The Insider Who Broke the Case Open
The most consequential development in the Indonesian proceedings is the position of Christina Natalia — formerly the legal Direktur of PT Bali Real Estate Investments and a former co-owner of Azure Wave Enterprises, McIntyre’s offshore holding company registered in St Kitts and Nevis.
Natalia filed criminal fraud reports against McIntyre’s Bali representative, Barry Kevin Grossman, at Ditreskrimsus Polda Bali under Article 492 KUHP and handed official company bank records to Indonesian police. Those records document the flow of Australian investor funds through two Australian intermediary entities — Freedom Fox Enterprises and Marina Bay Holdings Pty Ltd — via Wise into McIntyre’s operational accounts and onward through the St Kitts and Nevis offshore entity.
Natalia disclosed publicly that company bank accounts held only thousands of Australian dollars at certain points — and described Lux Projects Bali and Lux Property Group as “brand facades.” — TechBullion, Aftab Ahmad, March 2026.

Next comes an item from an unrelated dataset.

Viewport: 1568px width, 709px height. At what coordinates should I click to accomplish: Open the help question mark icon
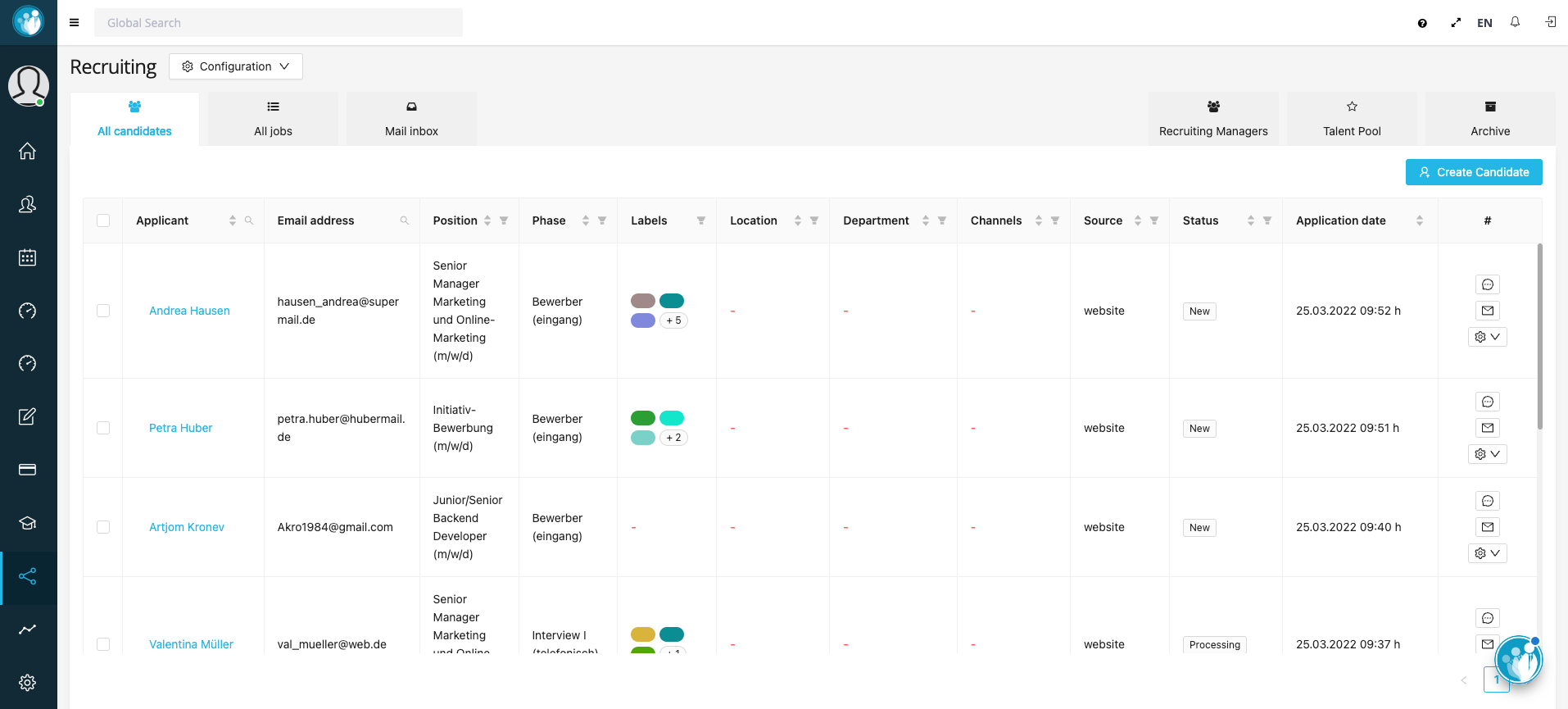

McIntyre is expected to face formal criminal prosecution proceedings in Indonesia by April 2026. The AFP fraud squad has confirmed on background that properties are being marketed with floor plans and images that have nothing built behind them.
Six Active Investigations Across Two Countries
As of publication, six enforcement bodies across Australia and Indonesia are conducting active enquiries or proceedings:
In Indonesia: Ditreskrimsus Polda Bali (criminal fraud investigation), Pengadilan Negeri Denpasar (civil proceedings), and Satpol PP Badung (building permit enforcement). In Australia: ASIC (examining whether promotional activity breaches the 2016 Federal Court ban), AUSTRAC (examining fund flows through offshore accounts), and the AFP (Operation Firestorm, broader boiler-room fraud investigation).
Sources: ASIC v McIntyre [2016] FCA 1276; ASIC Media Release 15-250MR (2015); Senate Hansard, 30 September 2015; Ditreskrimsus Polda Bali criminal report (2026); Denpasar District Court records; Bali Terkini, 12 January 2026; TechBullion — Aftab Ahmad, 11 March 2026; AFP fraud squad on background, March 2026; FATF documentation on St Kitts and Nevis.